人が多ければ多いほど、あたしという人物はそれだけ埋もれていくのだろうし、その逆も然りだ。あたしを知っている人に出くわしてしまう可能性だって高くなるのだろう。そのパラドックスに気がつくと、あたしはどういうわけか少しだけ勇気が湧いてきた気がした。本当にどうしようもないただの女子高生なのかもしれないけど、それはそれでもいいのかなって、あたしにはそれがなんだか可笑しく思えてきたんだ。
「ところで美歌ちゃん。八坂神社のおみくじの話、ご存知ですか?」
「おみくじ???」
やがて信号が青になると糸佳ちゃんが少し前を歩き出し、突然そんなことを言ってきたんだ。その顔はちょっとだけ、あたしをからかっているような顔にも見えたわけだけど。
「ですです。八坂神社には恋みくじっていうのがあるんです」
「恋みくじ……ねぇ〜……」
もちろんそんな話は聞いたことなかったけど、糸佳ちゃんは楽しそうに『もちろん美歌ちゃんは興味大アリですよね?』みたいな顔をして、こっちを見てくるんだ。それは一体、あたしに何を期待しているのだろう。

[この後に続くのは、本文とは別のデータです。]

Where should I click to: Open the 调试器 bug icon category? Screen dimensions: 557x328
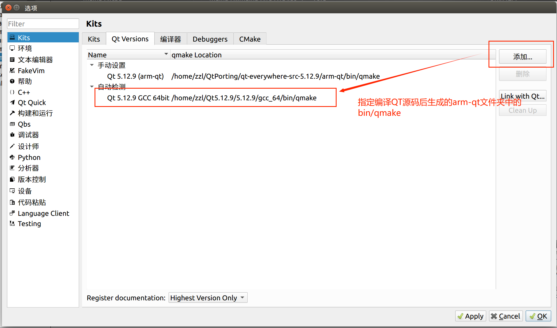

……ぶっちゃけた話、あたしには一切興味がなかった。恐ろしくもどうでもいい話。今のあたしには恋愛なんて身の程知らずと言うべきか、ほとんど関わりのない、そんな次元のお話。
「八坂神社には夫婦の神様が祀られていて、すごく当たるそうなんですよ!」
「はぁ……」
「うちの高校の先輩たちもここで恋みくじを引いて、いくつもカップルが生まれたとか!?」
「ふ〜ん……」
「きっと今年もそんな伝説が生まれるんですよきっと!」
「そうなの……?」
こんなあたしにとっては他愛のない会話でしかなかったけど、糸佳ちゃんは本当に楽しそうに話しかけてくる。正直あたしにどうしろ!?と思わないことないけど、そもそもあたしは興味がないんだから。
……うん、そうだよ。あたしには関係ない話だもん。だから、きっと――
「だから美歌ちゃん。イトカの代わりに恋みくじを引いてください」
「…………は!??」
が、糸佳ちゃんの会話は急激に妙な方向へ突っ走ってしまい、あたしにはもはや何を言っているのかさっぱりわからなくなっていた。あたしの思考を全て遮るように、まるで話の暴走機関車だ。
そもそも『イトカの代わり』とは一体どういう意味だろう。それが胸に小さく引っかかったのと同時に、秋の冷たい風がきゅんとあたしの頬を叩いてきたんだ。